Document passage start

Apple Saviour Steve Jobs a controversial visionary

With the US launch of iPhones on June 29, Jobs aims to transform the "smart phone" industry in ways that iPods did to music and Macintosh computers did to lifestyles.

"What Steve’s done is quite phenomenal," Microsoft founder Bill Gates said during a rare appearance onstage with Jobs last month at a conference in California.

"It’s nice when somebody sticks around and they have some context of all the things that have worked and not worked. It’s nice to have people seeing the waves and waves of that and yet, when it counted, to take the risk to bring in something new."

Born in San Francisco on February 24, 1955 to a single mother, Jobs was put up for adoption at barely a week old, according to company biographical information.

He was adopted by a couple in Mountain View, south of San Francisco, and grew up playing in orchards in what is now Silicon Valley, the biography said.

As a high school student, Jobs attended lectures at Hewlett-Packard in nearby Palo Alto, and worked a summer job there with Steve Wozniak.

Jobs dropped out of college after a single semester, but continued to take classes. When he was 20, Jobs made a spiritual journey to India, returning with his head shaved and wearing traditional Indian garb.

He got work as a technician for video game pioneer Atari and attended a garage club called "Homebrew Computer Club" with Wozniak.

Jobs was 21 and Wozniak 26 and working as an engineer at Hewlett-Packard when they founded Apple Computer in the garage of Jobs’ family home in 1976.

Document passage end

* Exercise *
Reproduce the passage of the Steve Jobs article that begins at the words "Apple Saviour Steve" and stops after "company biographical information.".

Source data start

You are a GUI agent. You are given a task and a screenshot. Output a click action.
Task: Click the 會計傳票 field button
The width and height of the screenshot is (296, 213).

Source data end

* Response to the exercise *
Apple Saviour Steve Jobs a controversial visionary

With the US launch of iPhones on June 29, Jobs aims to transform the "smart phone" industry in ways that iPods did to music and Macintosh computers did to lifestyles.

"What Steve’s done is quite phenomenal," Microsoft founder Bill Gates said during a rare appearance onstage with Jobs last month at a conference in California.

"It’s nice when somebody sticks around and they have some context of all the things that have worked and not worked. It’s nice to have people seeing the waves and waves of that and yet, when it counted, to take the risk to bring in something new."

Born in San Francisco on February 24, 1955 to a single mother, Jobs was put up for adoption at barely a week old, according to company biographical information.